Local Law 97 is essentially one of the best tools NYC has to combat the climate crisis, In New York City, where buildings account for 70% of the City’s carbon emissions, this plan can directly combat this source of climate change-inducing emissions. This is why we are fighting for funding to ensure that we make significant progress in implementing LL97 equitably and create thousands of good green jobs here in New York City. This will especially benefit New York City’s low- and low-middle income communities of color, unless the real estate lobby is successful in its attempts to weaken the law.


The following are some of the recommendations we have for the City in regards to Local Law 97’s Green Workforce Pipeline: 


  1. Expand Workforce Training and Development Programs

Local Law 97 has the potential to create more than 140,000 jobs by 2030 in NYC – it is actually the City’s largest jobs program that it does not directly pay for. Many of these jobs will be well-paying, career-oriented, and green union jobs, which will help reduce unemployment and raise wages. However, unless there is significant expansion of workforce training and development programs, many workers will not have the skills and experience needed. This means there should be increased access to CTE programs across schools and certification programs, as well as, increased investments in union-linked pre-apprenticeships, apprenticeships, and direct-entry programs. While the City does already offer some public training programs, these should also expand to include skills for green jobs. Overall, these programs shouldexpand access to workers traditionally underrepresented or systemically excluded from this industry.


  1. Remove Financial Barriers to Job Opportunities

Another crucial aspect of ensuring equitable employment in this industry will be increasing access to job opportunities by making it easier for one to afford going to work. This means increasing paid training opportunities on the job that might not be affordable to get beforehand, which allows for more fair hiring practices. Additionally, subsidizing any related fees such as OSHA training cards and transportation costs is important as these fees disincentivize lower-income job-seekers from applying. By removing these barriers from job opportunities, it encourages more diverse workers to apply who otherwise wouldn’t have and offers a fairer chance of employment for them. Overall, this will support an incoming workforce that has potentially not had the opportunities of related-work experiences, connections, or access, needed to enter the industry. 

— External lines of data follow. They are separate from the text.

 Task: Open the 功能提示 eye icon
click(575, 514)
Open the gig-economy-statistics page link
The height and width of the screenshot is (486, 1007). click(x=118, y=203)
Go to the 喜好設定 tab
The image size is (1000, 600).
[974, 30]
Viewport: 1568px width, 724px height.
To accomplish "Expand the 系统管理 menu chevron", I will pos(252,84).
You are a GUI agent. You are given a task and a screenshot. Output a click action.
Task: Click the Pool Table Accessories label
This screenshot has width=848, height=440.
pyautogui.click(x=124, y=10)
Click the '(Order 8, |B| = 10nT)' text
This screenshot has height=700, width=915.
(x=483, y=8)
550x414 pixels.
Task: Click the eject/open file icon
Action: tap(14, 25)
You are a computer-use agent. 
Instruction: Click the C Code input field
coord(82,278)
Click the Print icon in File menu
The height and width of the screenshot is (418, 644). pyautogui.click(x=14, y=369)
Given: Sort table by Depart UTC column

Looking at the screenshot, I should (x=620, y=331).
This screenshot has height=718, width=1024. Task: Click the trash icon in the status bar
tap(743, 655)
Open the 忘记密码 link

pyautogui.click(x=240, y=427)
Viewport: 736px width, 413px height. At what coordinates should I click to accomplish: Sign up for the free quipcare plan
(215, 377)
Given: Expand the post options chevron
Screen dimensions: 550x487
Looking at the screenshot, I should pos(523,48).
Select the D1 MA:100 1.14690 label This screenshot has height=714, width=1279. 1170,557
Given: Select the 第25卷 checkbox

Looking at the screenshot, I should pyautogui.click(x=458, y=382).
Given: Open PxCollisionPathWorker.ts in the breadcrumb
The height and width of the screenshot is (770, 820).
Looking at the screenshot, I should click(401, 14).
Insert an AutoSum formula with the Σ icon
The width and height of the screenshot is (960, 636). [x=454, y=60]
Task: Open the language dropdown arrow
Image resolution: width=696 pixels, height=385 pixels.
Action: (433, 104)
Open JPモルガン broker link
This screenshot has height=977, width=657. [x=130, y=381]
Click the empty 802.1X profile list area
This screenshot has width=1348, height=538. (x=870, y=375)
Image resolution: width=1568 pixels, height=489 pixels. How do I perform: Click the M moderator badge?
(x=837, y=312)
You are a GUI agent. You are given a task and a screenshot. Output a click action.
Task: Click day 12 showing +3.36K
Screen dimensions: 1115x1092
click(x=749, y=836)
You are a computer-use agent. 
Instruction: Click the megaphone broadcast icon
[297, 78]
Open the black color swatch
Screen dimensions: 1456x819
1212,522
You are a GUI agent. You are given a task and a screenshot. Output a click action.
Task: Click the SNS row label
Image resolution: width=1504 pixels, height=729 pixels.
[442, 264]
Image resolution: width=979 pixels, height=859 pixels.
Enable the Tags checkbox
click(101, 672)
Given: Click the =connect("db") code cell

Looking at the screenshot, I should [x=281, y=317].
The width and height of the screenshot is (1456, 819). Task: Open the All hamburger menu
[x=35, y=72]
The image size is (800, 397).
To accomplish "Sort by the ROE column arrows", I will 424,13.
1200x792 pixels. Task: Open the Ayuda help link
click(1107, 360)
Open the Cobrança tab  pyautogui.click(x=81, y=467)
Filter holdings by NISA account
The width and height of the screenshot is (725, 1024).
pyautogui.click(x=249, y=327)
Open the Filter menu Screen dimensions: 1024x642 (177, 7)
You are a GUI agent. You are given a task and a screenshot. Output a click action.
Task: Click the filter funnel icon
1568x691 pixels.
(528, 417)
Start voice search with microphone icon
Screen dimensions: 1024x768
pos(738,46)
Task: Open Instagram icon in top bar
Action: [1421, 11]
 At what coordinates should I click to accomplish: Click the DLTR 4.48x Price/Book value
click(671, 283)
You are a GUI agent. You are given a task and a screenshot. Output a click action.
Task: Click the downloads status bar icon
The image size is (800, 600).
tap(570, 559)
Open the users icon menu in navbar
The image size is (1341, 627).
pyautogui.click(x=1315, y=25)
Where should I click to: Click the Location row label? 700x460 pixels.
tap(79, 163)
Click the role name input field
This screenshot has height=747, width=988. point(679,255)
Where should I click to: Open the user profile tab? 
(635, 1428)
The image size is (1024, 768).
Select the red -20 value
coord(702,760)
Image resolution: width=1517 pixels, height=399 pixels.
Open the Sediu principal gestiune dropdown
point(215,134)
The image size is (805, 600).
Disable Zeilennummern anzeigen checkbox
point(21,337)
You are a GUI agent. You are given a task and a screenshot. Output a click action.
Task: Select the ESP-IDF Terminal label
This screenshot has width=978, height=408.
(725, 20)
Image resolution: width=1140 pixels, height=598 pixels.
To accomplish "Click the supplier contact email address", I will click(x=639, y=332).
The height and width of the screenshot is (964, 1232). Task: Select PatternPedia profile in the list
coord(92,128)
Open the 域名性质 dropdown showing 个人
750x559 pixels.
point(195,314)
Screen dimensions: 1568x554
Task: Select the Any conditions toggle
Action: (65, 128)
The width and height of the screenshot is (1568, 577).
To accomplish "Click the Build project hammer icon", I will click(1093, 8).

  1. Increase Hiring of Frontline Community Members 

The City can and should require community hiring to ensure this program benefits the same communities being impacted the most by fossil fuels. In order for this to happen the City should connect Environmental Justice communities with related companies. This can be done through coordinating green job fairs in environmental justice communities throughout the City, bringing employers to job seekers that traditionally do not have access to companies in the industry. There should also be requirements and incentives for companies and projects to hire frontline community members. Additionally, funding targeted local outreach in different languages will also help spread awareness about these job opportunities. This will expand job opportunities for traditionally underrepresented New Yorkers in green industries including women, immigrants, and Black and brown New Yorkers.


  1. Limit Renewable Energy Credits

LL97 allows building owners to purchase Renewable Energy Credits (RECs) to offset annual calculated building emissions. According to the NYSERDA Tier 4 Petition, there will be an estimated 18.3 million Renewable Energy Credits per year available – this is larger than the yearly pollution reduction requirements for all the buildings covered by Local Law 97 in the 2024-2029 period. RECs are valuable in the near term to build the renewable energy market and help buildings comply, but over time they should be limited with reasonable caps as we need to encourage retrofits and other solutions. Additionally, as was highlighted in the City’s most recent study, a carbon trading system isn’t the best way to encourage emission reductions among building owners. 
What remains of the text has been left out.